Mustafabad is a village in Kapurthala district of Punjab State, India. It is located 11 km from Kapurthala, which is both district and sub-district headquarters of Mustafabad. The village is administrated by a Sarpanch, who is an elected representative. Mustafabad was ruled by Randhawa Jats, the founder of this dynasty was Desu Singh of Taran Taran.

== Demography ==
According to the report published by Census India in 2011, Mustafabad has total number of 203 houses and population of 883 of which include 462 males and 421 females. Literacy rate of Mustafabad is 82.81%, higher than state average of 75.84%. The population of children under the age of 6 years is 92 which is 10.42% of total population of Mustafabad, and child sex ratio is approximately 1140, higher than state average of 846.

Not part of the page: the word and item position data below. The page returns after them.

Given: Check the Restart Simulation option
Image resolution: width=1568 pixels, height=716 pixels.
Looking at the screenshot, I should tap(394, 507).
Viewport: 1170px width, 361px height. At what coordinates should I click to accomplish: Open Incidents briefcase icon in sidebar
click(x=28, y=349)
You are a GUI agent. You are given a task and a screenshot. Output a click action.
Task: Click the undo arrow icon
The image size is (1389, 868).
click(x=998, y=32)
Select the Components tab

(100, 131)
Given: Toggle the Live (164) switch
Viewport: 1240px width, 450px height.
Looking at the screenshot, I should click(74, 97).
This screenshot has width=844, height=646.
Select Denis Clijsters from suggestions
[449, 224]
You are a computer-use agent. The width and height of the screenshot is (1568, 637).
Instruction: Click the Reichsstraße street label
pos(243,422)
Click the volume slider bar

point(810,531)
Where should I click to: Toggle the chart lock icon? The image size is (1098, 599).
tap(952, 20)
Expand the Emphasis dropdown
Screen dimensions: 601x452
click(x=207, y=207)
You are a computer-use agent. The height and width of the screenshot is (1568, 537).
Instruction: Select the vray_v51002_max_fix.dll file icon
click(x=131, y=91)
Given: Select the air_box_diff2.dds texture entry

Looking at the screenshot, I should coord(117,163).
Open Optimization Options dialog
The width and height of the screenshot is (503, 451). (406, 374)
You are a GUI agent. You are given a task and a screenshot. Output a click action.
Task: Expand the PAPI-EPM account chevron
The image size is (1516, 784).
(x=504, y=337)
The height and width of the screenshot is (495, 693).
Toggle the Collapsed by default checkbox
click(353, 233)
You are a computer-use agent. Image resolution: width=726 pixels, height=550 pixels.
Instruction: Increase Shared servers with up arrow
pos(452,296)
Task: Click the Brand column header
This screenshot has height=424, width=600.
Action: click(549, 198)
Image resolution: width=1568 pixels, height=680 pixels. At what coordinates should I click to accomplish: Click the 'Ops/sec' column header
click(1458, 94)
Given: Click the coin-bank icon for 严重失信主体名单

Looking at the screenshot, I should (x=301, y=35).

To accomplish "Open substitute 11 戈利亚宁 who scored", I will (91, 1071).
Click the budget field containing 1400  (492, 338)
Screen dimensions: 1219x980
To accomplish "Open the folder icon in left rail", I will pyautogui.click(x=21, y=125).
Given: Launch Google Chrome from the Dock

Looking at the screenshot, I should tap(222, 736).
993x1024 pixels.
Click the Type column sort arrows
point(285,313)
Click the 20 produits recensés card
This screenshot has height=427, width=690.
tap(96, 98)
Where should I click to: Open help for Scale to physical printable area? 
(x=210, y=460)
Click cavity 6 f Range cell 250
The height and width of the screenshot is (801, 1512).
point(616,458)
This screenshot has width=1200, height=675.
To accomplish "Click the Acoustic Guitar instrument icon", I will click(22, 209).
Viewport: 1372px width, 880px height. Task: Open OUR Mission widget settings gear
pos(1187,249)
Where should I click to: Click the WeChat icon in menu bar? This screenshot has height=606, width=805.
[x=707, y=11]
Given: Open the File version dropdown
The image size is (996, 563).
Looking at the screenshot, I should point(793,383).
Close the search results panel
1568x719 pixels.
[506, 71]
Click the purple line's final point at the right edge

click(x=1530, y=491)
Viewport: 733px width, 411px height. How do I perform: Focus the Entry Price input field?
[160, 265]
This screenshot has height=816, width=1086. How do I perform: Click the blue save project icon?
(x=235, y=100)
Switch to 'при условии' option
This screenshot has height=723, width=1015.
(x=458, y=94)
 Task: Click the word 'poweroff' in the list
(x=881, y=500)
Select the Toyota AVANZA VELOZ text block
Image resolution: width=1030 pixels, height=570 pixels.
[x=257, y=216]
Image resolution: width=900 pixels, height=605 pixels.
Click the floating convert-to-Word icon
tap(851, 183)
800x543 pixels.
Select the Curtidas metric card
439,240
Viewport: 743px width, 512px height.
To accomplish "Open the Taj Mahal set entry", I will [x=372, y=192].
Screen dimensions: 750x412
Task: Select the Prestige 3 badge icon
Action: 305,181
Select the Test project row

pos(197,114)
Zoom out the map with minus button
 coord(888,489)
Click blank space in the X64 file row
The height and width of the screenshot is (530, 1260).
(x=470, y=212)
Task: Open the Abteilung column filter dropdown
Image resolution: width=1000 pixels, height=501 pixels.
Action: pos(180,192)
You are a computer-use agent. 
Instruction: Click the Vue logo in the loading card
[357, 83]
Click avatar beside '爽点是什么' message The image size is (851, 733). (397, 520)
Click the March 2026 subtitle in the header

As per census 2011, 308 people were engaged in work activities out of the total population of Mustafabad which includes 267 males and 41 females. According to census survey report 2011, 93.83% workers describe their work as main work and 6.17% workers are involved in Marginal activity providing livelihood for less than 6 months.

== Population data ==

| Particulars | Total | Male | Female |
|---|---|---|---|
| Total No. of Houses | 203 | - | - |
| Population | 883 | 462 | 421 |
| Child (0-6) | 92 | 43 | 49 |
| Schedule Caste | 123 | 58 | 65 |
| Schedule Tribe | 0 | 0 | 0 |
| Literacy | 82.81 % | 87.35 % | 77.69 % |
| Total Workers | 308 | 267 | 41 |
| Main Worker | 289 | 0 | 0 |
| Marginal Worker | 19 | 16 | 3 |

== Caste ==
Most of the peoples are jatts in this village. Bajwa is the top caste in this village. 12.3% are Ramgharia tarkhans like matharoos etc. The village has schedule caste (SC) constitutes 13.93% of total population of the village and it doesn't have any Schedule Tribe (ST) population.

==Air travel connectivity==
The closest airport to the village is Sri Guru Ram Dass Jee International Airport.